When we reached high school age, we stopped going to Maine. It was "old hat". It wasn't until 30 years later I decided to go back. Things had changed and then, again, they hadn't changed that much. I purchased a little bay-front cottage on Spruce Head Island and kept it for 15 years or so. Located a couple of boyhood friends. One was Mary Foster. Her parents had worked at the Bancroft School where my father worked. She recalled a time when a bunch of us kids were at the home of Levi Ledbetter and Mrs. Ledbetter offered us an apple. This was not just any apple, it was a Red Astriken, the most delicious apple imagineable. Maine was the only place I ever ran across this variety. The Ledbetters were frugal people. Levi was a lobsterman(more on Mr. L.). When Mrs. Ledbetter came to me, I asked her to give me one "without the worms". The apples Mrs.

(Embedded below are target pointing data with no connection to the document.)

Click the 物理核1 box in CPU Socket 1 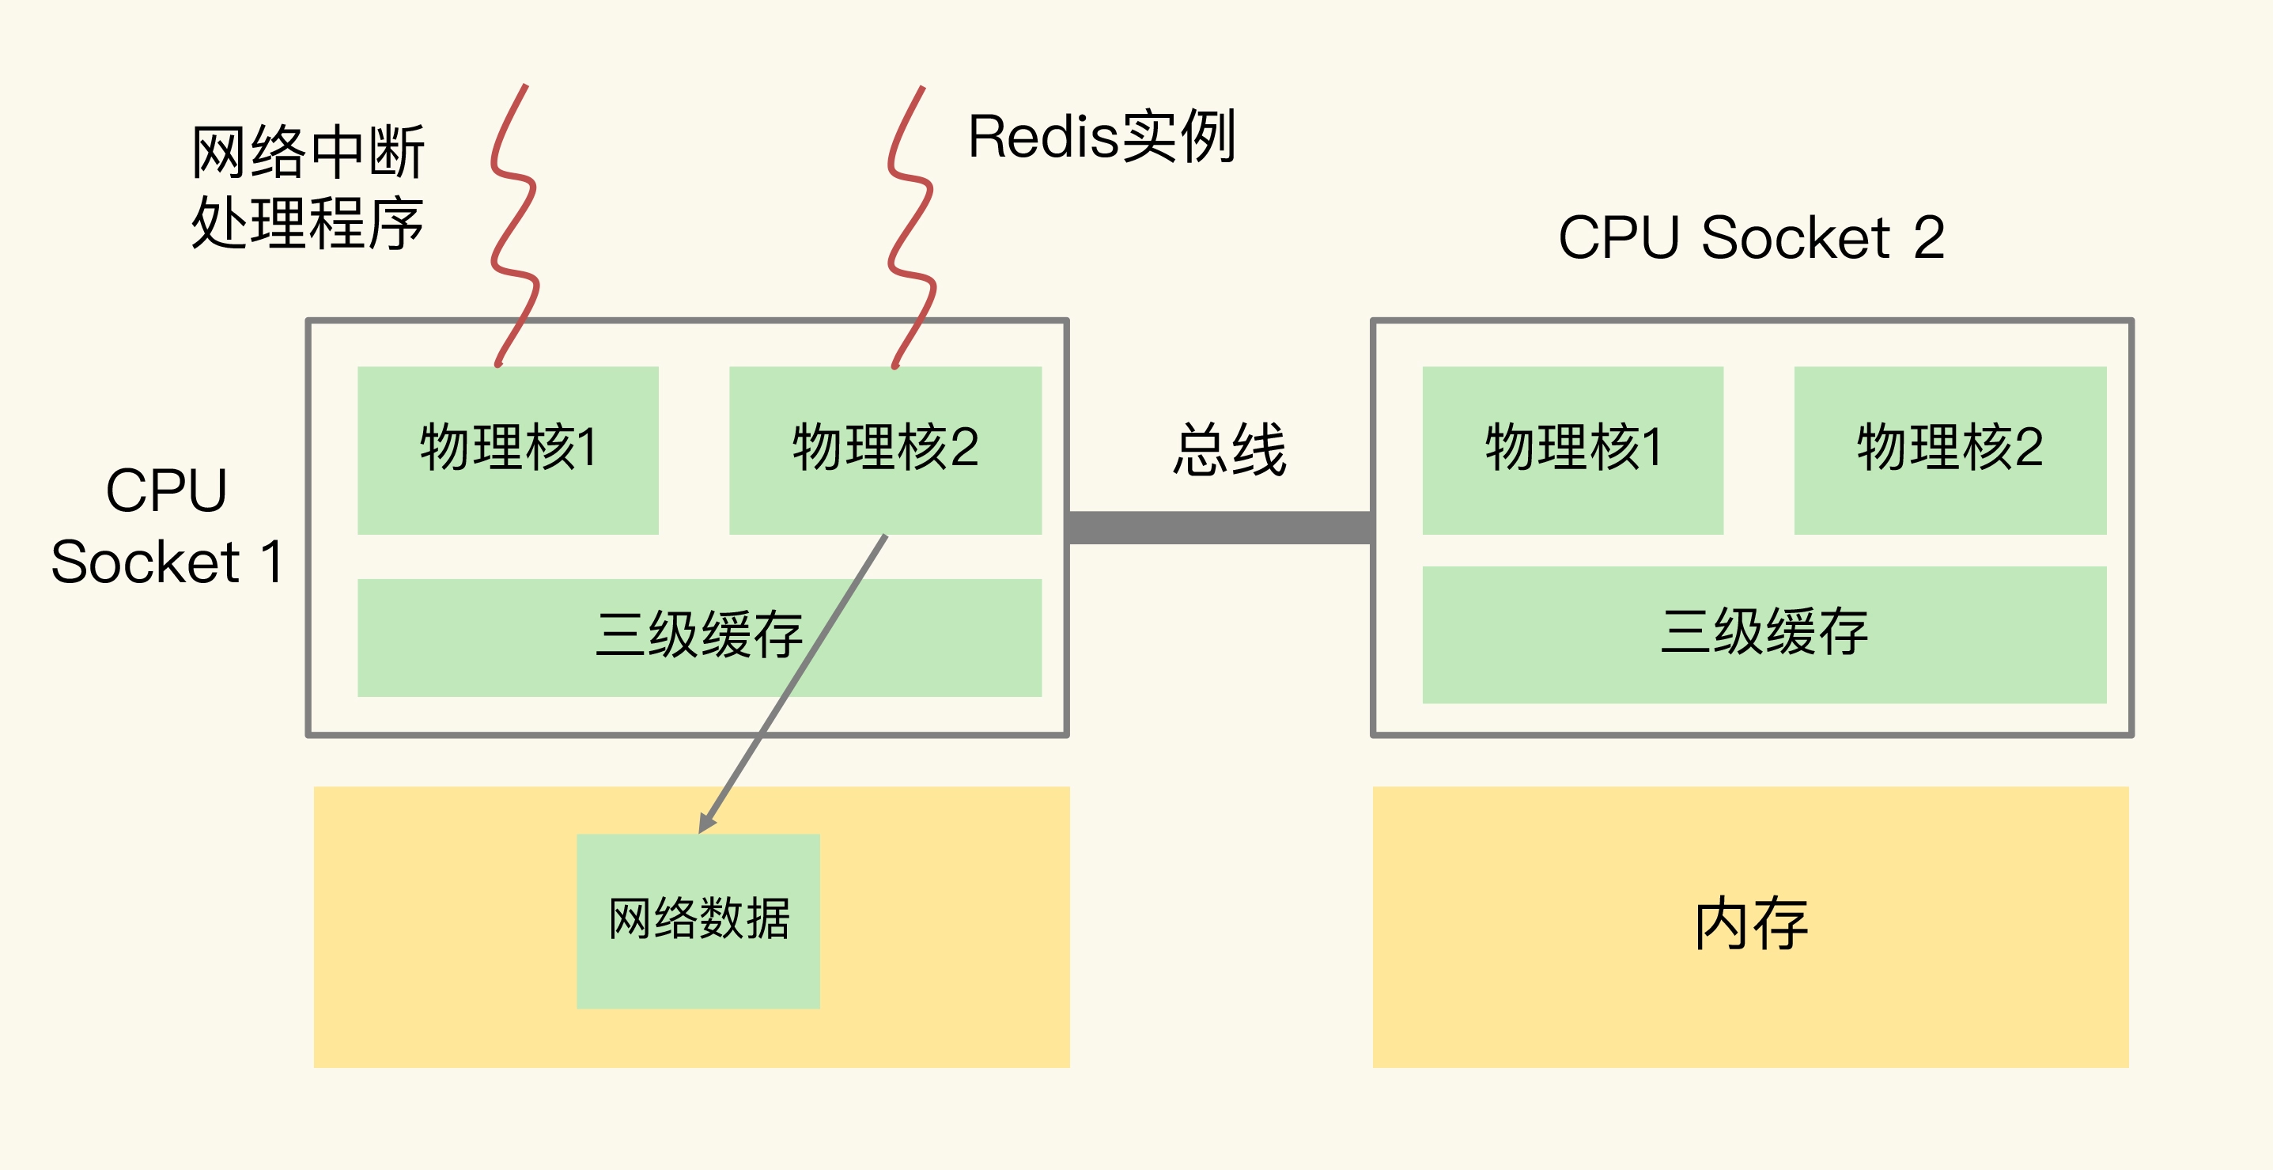(508, 449)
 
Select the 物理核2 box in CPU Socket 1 (885, 449)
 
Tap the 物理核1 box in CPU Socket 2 (1572, 449)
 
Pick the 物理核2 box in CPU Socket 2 (1950, 449)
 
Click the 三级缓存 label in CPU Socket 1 (698, 634)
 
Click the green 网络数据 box (698, 920)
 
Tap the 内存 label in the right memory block (1751, 925)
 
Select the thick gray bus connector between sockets (1220, 528)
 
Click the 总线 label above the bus (1229, 450)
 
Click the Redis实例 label (1101, 137)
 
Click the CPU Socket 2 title (1751, 237)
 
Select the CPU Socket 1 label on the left (166, 526)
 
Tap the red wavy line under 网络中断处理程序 (512, 225)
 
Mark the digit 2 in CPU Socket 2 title (1929, 237)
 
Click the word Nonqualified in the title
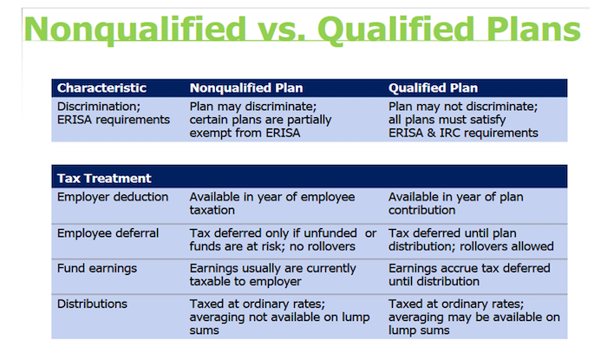pos(135,30)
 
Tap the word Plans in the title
pos(533,29)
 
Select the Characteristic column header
pos(101,88)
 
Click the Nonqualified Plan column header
pos(246,88)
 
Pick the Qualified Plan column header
pos(434,88)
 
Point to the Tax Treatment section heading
pos(104,178)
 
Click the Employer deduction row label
pos(113,197)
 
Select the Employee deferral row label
pos(108,233)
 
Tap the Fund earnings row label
pos(97,268)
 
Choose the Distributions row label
pos(92,304)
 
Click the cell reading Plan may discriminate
pos(260,120)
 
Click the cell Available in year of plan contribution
pos(455,203)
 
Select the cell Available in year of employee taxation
pos(272,203)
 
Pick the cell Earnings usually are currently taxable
pos(272,275)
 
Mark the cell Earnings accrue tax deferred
pos(469,275)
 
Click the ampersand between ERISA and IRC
pos(431,133)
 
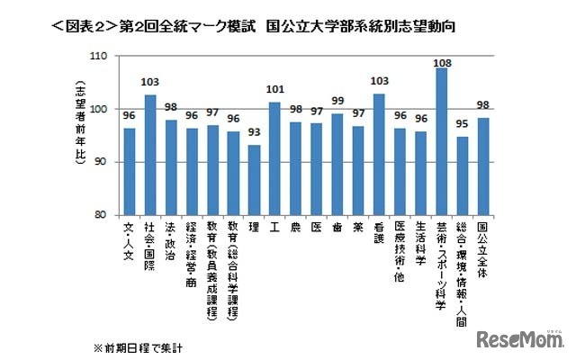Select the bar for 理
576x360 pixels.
(254, 180)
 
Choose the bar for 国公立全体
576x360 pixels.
(483, 166)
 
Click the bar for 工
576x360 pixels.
(274, 158)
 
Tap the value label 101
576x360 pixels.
(274, 91)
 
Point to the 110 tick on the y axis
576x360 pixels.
(98, 56)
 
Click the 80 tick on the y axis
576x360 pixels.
(101, 216)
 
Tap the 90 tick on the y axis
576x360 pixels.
(101, 162)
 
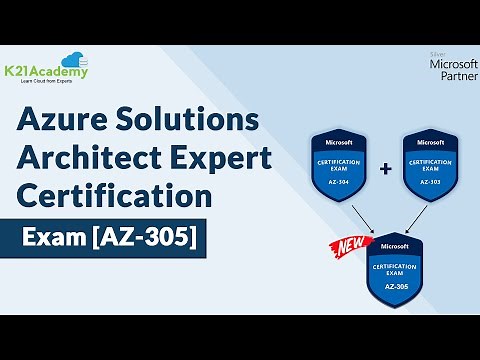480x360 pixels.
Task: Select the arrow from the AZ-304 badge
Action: tap(358, 218)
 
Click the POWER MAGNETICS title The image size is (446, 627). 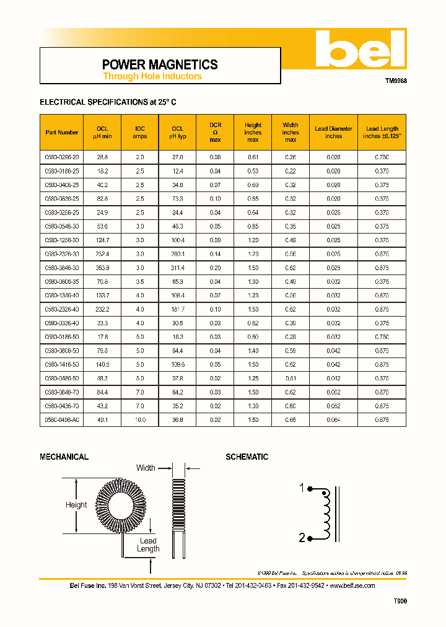click(x=159, y=64)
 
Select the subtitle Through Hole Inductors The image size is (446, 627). click(x=152, y=76)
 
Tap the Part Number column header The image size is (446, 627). click(x=62, y=132)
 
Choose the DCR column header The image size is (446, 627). click(x=215, y=131)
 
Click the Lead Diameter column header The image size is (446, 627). click(x=333, y=132)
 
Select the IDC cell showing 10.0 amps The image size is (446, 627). click(x=140, y=419)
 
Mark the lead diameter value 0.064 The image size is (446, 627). click(x=333, y=419)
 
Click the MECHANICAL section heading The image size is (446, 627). click(x=64, y=457)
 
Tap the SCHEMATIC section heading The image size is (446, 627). click(x=247, y=457)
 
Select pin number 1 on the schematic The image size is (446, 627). click(x=302, y=488)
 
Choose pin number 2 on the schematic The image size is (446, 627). click(x=302, y=538)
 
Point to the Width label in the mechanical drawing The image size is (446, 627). click(x=146, y=468)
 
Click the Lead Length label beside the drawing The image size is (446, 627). click(x=148, y=545)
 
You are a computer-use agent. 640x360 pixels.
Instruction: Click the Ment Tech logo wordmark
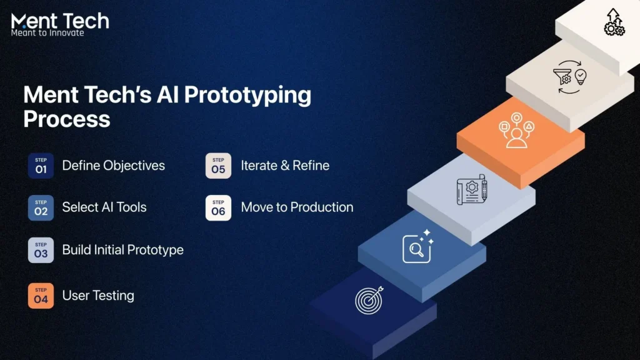pos(60,21)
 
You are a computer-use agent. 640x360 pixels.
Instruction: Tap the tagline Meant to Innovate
pos(48,33)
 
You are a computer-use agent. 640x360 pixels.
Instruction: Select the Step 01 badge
pos(41,166)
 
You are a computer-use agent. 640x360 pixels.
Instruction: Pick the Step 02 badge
pos(41,208)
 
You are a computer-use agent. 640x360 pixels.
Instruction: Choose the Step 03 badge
pos(41,250)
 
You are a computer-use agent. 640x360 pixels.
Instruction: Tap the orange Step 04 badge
pos(41,296)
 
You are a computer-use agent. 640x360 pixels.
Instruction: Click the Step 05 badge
pos(218,166)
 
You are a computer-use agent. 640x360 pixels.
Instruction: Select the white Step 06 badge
pos(218,208)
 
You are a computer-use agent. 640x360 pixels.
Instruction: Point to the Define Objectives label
pos(113,166)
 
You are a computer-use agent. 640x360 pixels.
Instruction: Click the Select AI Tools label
pos(104,208)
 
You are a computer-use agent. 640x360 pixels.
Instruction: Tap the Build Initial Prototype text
pos(122,250)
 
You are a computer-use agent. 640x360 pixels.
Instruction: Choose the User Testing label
pos(98,296)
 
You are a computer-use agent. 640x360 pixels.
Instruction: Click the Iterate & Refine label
pos(285,166)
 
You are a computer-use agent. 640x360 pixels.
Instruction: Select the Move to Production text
pos(297,208)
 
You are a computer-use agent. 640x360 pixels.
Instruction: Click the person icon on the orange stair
pos(516,131)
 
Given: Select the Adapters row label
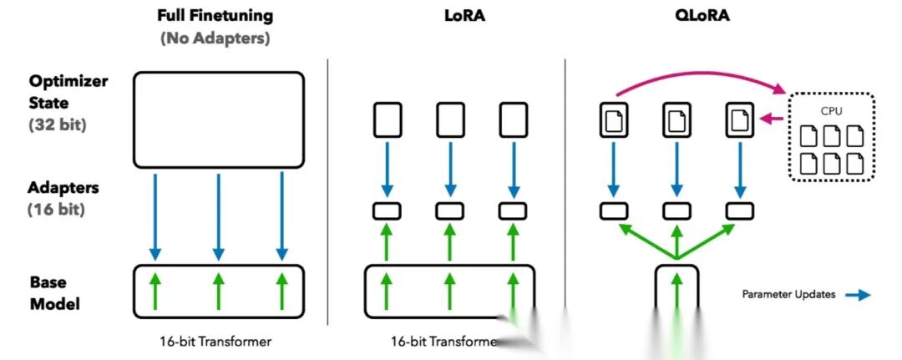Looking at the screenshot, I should [63, 190].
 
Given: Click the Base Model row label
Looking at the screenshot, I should [55, 292].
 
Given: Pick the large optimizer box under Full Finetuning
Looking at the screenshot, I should [218, 118].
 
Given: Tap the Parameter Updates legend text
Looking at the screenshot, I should [788, 294].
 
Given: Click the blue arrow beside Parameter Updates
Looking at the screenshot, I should [856, 295].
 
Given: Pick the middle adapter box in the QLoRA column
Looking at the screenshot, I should [677, 210].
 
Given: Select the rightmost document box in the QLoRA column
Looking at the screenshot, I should [740, 120].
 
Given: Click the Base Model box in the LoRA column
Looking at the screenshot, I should [449, 292].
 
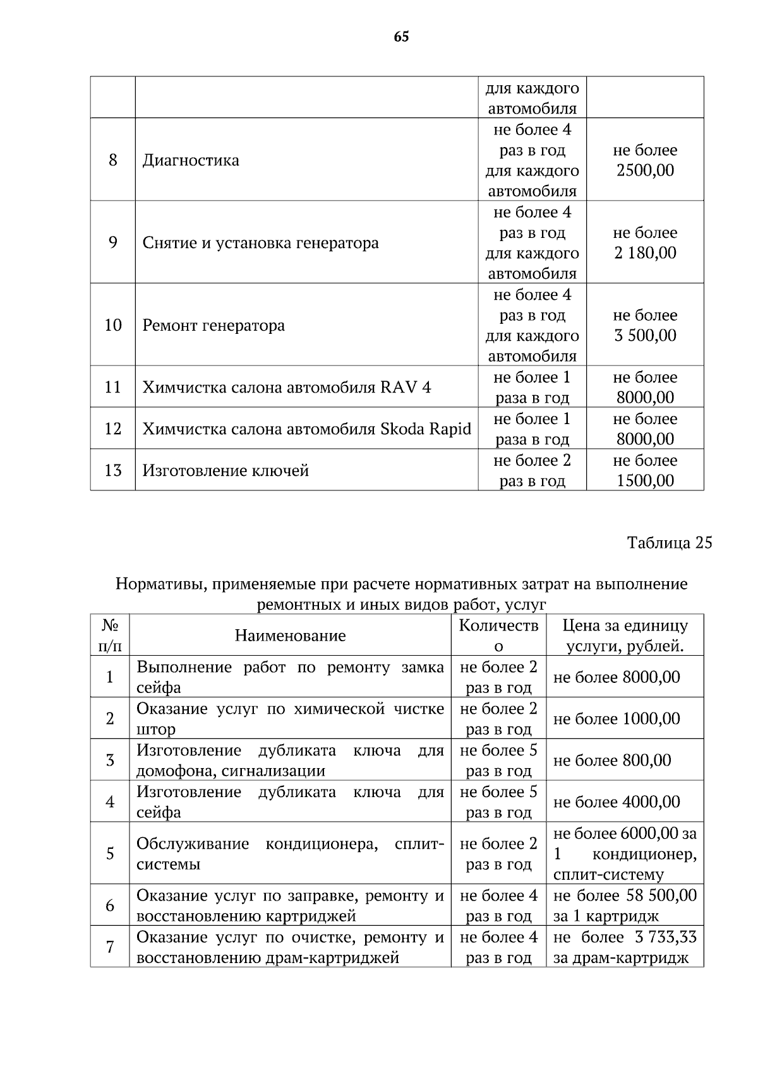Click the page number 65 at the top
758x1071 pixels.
[401, 37]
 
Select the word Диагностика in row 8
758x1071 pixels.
[191, 160]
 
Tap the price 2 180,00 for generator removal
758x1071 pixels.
[645, 253]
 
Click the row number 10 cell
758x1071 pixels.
[113, 326]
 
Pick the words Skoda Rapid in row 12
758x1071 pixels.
[425, 429]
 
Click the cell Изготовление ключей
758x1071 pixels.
[226, 471]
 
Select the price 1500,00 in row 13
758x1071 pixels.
[645, 481]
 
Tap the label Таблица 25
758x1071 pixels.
[669, 543]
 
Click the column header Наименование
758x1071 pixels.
[290, 636]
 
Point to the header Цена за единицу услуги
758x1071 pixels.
[625, 636]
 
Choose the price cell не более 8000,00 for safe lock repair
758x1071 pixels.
[617, 677]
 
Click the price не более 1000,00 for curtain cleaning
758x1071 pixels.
[617, 719]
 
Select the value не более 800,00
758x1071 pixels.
[612, 760]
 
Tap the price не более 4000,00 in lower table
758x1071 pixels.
[617, 802]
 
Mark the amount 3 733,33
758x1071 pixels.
[662, 937]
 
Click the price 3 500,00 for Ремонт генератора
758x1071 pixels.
[645, 336]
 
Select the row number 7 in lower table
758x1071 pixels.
[110, 947]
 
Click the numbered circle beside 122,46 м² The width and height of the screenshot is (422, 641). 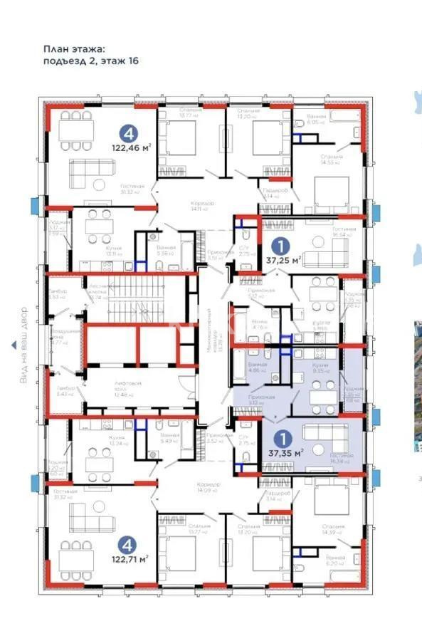pyautogui.click(x=128, y=132)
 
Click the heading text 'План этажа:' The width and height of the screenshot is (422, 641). pyautogui.click(x=74, y=48)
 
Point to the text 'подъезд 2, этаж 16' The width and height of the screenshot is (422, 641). pyautogui.click(x=90, y=61)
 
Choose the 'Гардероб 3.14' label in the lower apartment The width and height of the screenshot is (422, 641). pyautogui.click(x=274, y=496)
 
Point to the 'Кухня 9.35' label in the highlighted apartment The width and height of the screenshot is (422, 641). pyautogui.click(x=322, y=367)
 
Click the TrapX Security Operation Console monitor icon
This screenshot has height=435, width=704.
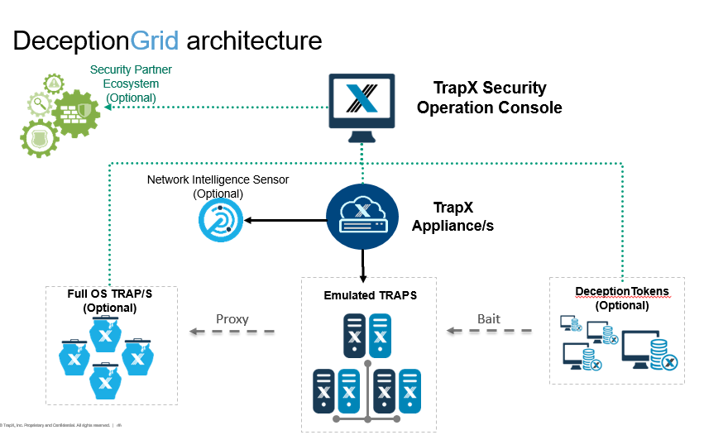click(361, 103)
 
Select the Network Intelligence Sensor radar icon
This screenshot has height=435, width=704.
click(218, 221)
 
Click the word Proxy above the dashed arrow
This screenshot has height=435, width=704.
click(232, 318)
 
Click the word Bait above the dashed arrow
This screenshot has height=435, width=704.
click(489, 318)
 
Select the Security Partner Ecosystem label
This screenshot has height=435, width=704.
click(124, 84)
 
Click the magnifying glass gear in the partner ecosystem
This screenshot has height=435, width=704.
click(39, 104)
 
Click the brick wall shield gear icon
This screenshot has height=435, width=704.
click(75, 112)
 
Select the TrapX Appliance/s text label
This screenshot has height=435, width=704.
click(453, 218)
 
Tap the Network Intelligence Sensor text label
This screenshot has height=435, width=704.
click(218, 186)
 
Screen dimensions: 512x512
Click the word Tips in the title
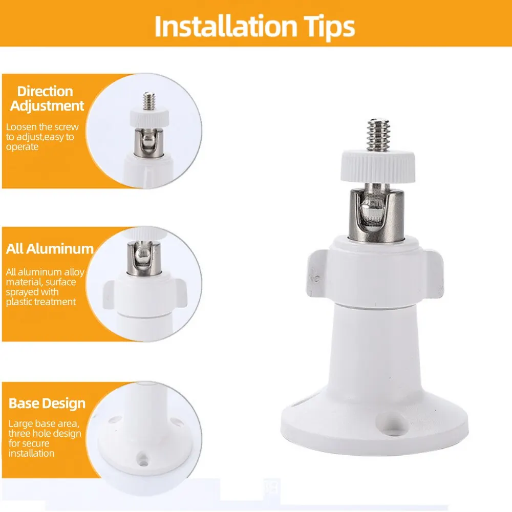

L. always served were "windfalls". The good ones were kept for applesauce. Mary recalled that the local kids were all surprised that I would be so bold. It was something they were "afraid to do".



Levi, as I recall, didn't care much for "noisy kids" but he took a liking to me. Maybe because I had the nerve to solicit non-wormy apples from his wife. For whatever reason he invited me to go cod fishing one time. As I mentioned he was a lobsterman but on occasion would fish for his own consumption. Levi lobstered from a sloop, a single-masted sailboat without a bow sprit. She was about thirty feet long. He was the only lobsterman in Owls Head who worked from a sailboat.



Another time he had to sail to Vinylhaven Island, about 20 miles from Owls Head to pick up a new sail and he stopped by and asked if I would like to go along. I needed no urging. Off we sailed on a beautiful sunny day, tacking across Penobscot Bay to the off-shore island. There was a stiff breeze and we made good time. I lingered around the docks while Levi completed his task. I guess the sail wasn't quite ready because it was early evening when we set sail for the return trip. Dusk was setting in when we finally left the wharf. Off we sailed in a returning gentle breeze. When we were about halfway home, the breeze dropped like a rock. Levi went below to start the one-lunger auxiliary engine. He had to "swing" the flywheel to start it.



He swung and he swung and he swung and she wouldn't even sputter. The more he swung the more curse words flew from his lips. He finally gave up, came up still madder than a wet hen. Levi always had a 14-foot dory in tow, which he proceeded to pull alongside. Giving me instructions on how to steer toward Owls Head lighthouse off in the growing dark, he got in the dory, attached a towline to the bow and proceeded to pull his sloop home with oar power, still swearing all the while. I forget what time it was when we finally reached Owls Head but the moon had been full for a long time and as we rowed into the wharf, Levi continued to mutter under is breath.